Pustaka
Bahasa Indonesia
Bab
Pengaturan

Bab 7 Sentuhannya

Bab 7 Sentuhannya

Perlakuan apa yang aku terima nantinya. Apa orang yang memintaku itu tahu tentang aku? Apa ini memang nasibku seperti ini. Belum sempat aku sembuh sempurna dari penyakit mentalku. Sekarang aku harus menghadapi masalah baru.

Hah... Oh Tuhan... Semoga saja hal baik berpindah padaku.

"Nona, Silahkan turun!!" seorang laki-laki membukakan pintunya, mempersilahkan dia turun dengan tangan kiri ke belakang punggungnya dan tangan kana ke depan.

Manda tertegun sejenak saat melihat rumah yang sangat dia ingat. Rumah siapa itu, seketika Manda menguntupkan bibirnya, menggeram kesal, sembari berdengus kasar beranjak turun.

Ini bukanya rumah Alan dan Vino laki-laki mesum itu? Ternyata benar, apa yang di katakan dia. Dia tidak main-main dnegan apa yang di katakan tadi.

"Cepatlah masuk!!" ucap laki-laki yang membawanya tadi.

"Antar aku pulang!!" ucap Manda meraih tangan orang di depannya. Mencoba memohon padanya.

"Aku mohon, bawa aku pulang."

"Jika kamu minta pulang, nyawa aku yang terancam." ucap laki-laki itu menarik tangannya dari pegangan Manda.
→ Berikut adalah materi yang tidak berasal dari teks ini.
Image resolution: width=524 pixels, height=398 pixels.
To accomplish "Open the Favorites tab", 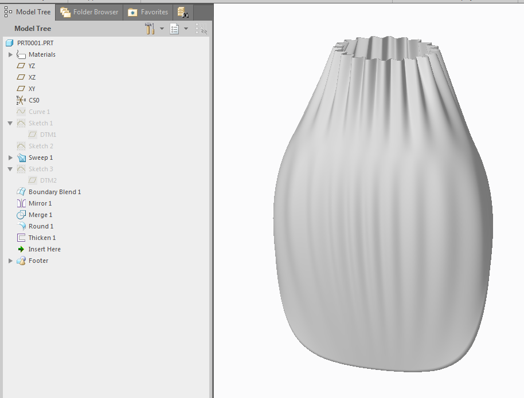I will coord(148,12).
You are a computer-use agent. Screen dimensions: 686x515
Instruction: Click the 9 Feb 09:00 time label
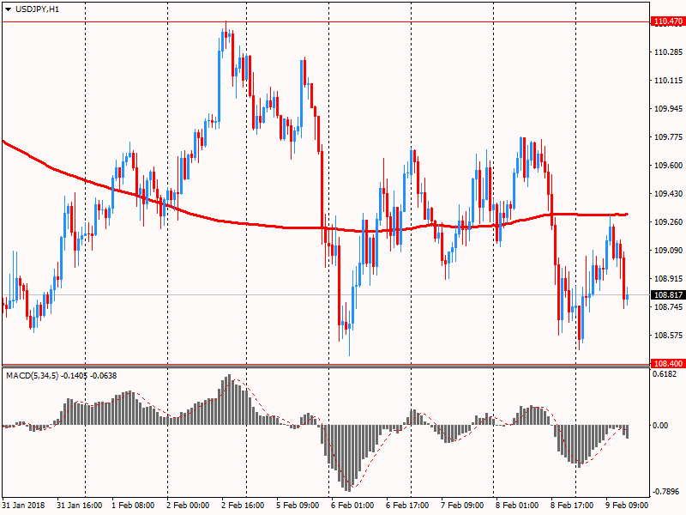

Dia meraih tangan Manda menariknya untuk bergegas masuk ke dalam rumah.

"Selamat datang calon istriku," sambut Alan dengan penuh semangat. Dia merentangkan ke dua tangannya ke samping, berjalan mencoba untuk menyambut Manda dengan sebuah pelukan.

"Apa yang kamu lakukan?" ucap Manda bersembunyi di punggung laki-laki yang membawanya.

"Hans.. Minggir," pinta Alan. Dan langsung di tanggapi oleh Hans, dia melangkahkan kakinya ke kanan.

"Oya, kamu boleh pergi. Makasih atas hari ini kamu membantu aku," perintah Alan, dan di tanggapi dengan hans dengan cepat. Dia melangkahkan kakinya pergi meninggalkan Manda dan Alan sendiri.

"Sebenarnya apa yang kamu inginkan?" tanya Manda tajam.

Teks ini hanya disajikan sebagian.